Validity Idea

This article gives an intuitive explanation of why smoothed conformal predictors are valid in the on-line prediction protocol: the random variables $\text{err}_1,\text{err}_2,\ldots$ are independent Bernoulli with parameter $\epsilon$ (see the article about conformal prediction for the definitions). Our heuristic explanation will ignore the difference between conformal predictors and smoothed conformal predictors.

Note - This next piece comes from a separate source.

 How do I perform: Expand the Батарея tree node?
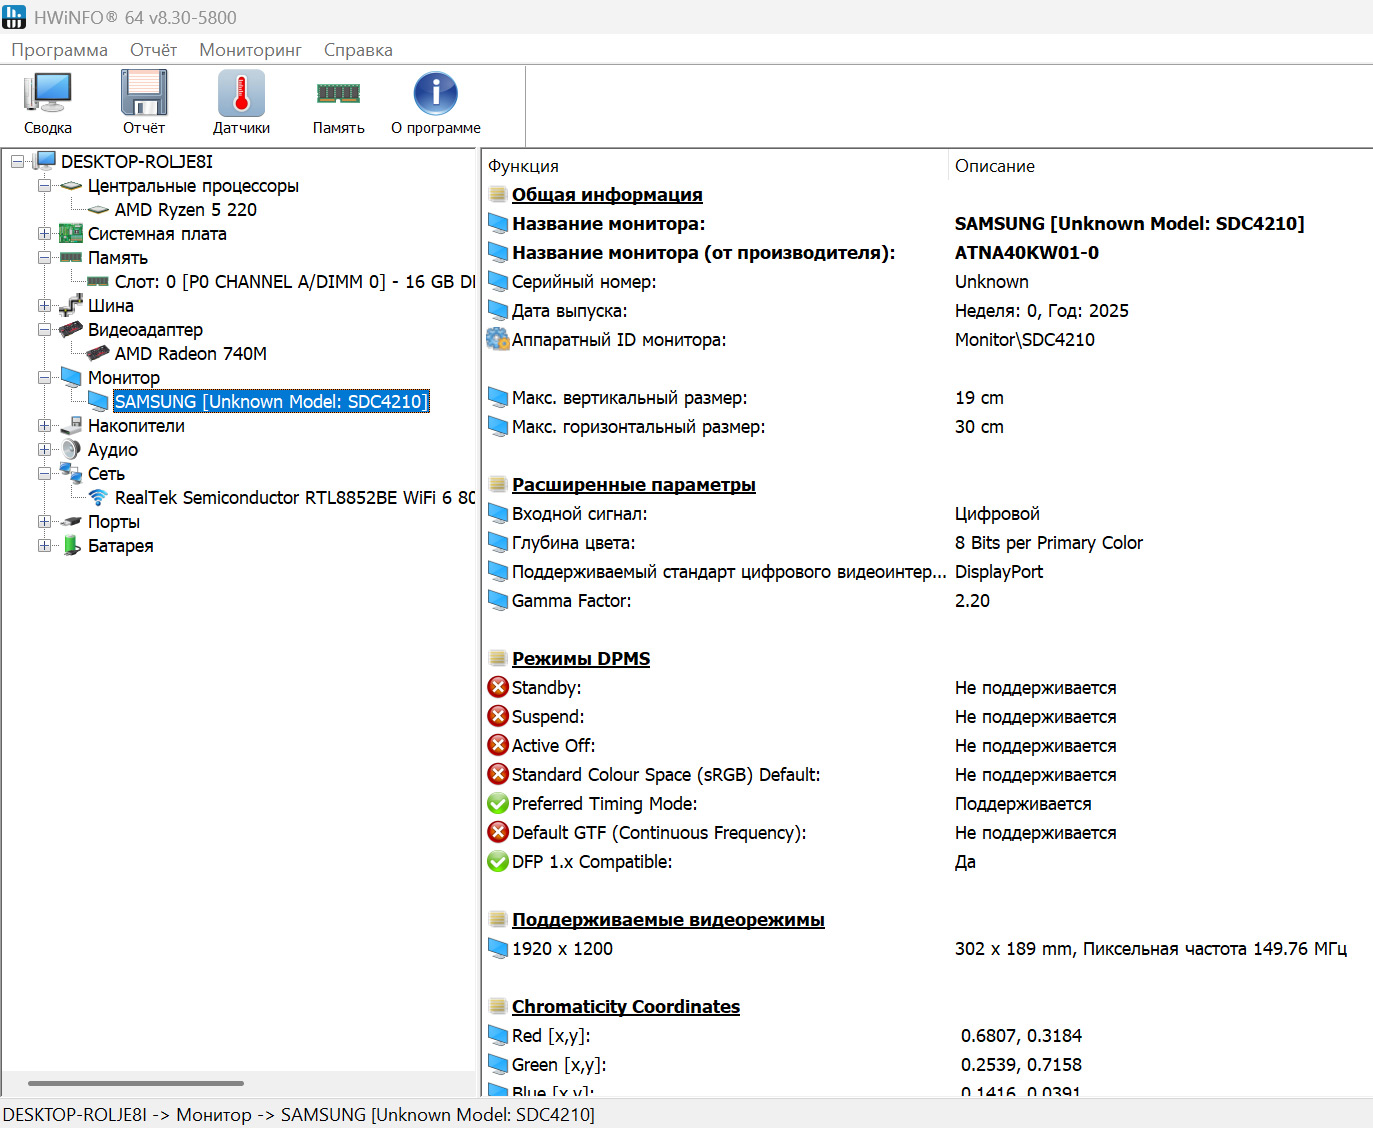coord(44,546)
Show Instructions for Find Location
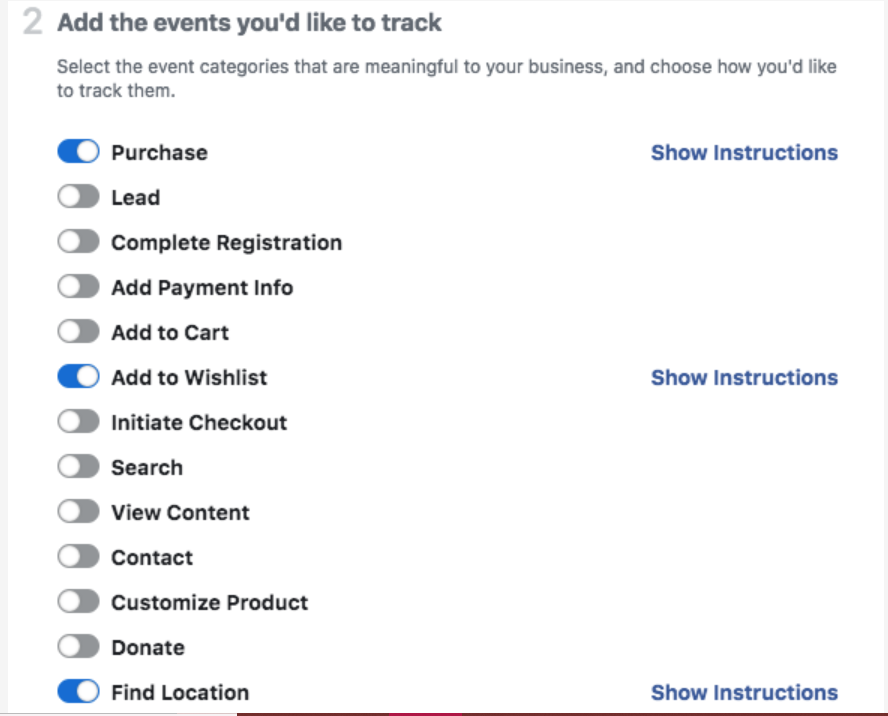888x716 pixels. [744, 693]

Let us show first that the probability that $\text{err}_n=1$ is approximately $\epsilon$. We will even show that the conditional probability, given the bag of the first $n$ observations, that $\text{err}_n=1$ is approximately $\epsilon$. The bag of observations determines the bag of the alphas; because of the randomness assumption all orderings of the alphas have the same probability ($1/n!$). An error is made ($\text{err}_n=1$) if and only if the p-value $p_{y_n}$ corresponding to the true label is ${}\le\epsilon$ if and only if $\alpha_n$ is among the $\epsilon n$ largest $\alpha_i$. And the last event has probability $\epsilon$.

Let us see that $\text{err}_1,\text{err}_2,\ldots$ are independent. It suffices to show that, for each $n$, $\text{err}_1,\ldots,\text{err}_n$ are independent. Fix $n$. It suffices to show that $err_n,\ldots,err_1$ are independent. We will show that they are independent given the bag of the first $n$ observations. We already know that the probability of $\text{err}_n=1$, given the bag, is $\epsilon$. Draw $(x_n,y_n)$ from the bag. The same argument shows that the probability of $\text{err}_{n-1}=1$, given the bag and $(x_n,y_n)$, is $\epsilon$. Therefore, the probability of $\text{err}_{n-1}=1$, given the bag and $\text{err}_n$, is $\epsilon$. In the same way we obtain that $\epsilon$ is the probability of $\text{err}_{n-2}=1$, given the bag and $\text{err}_n,\text{err}_{n-1}$.

For a formal proof see, e.g., Vovk et al. (2005), Theorem 8.1. For a less general but easier to understand proof, see Vovk (2002), Theorem 1.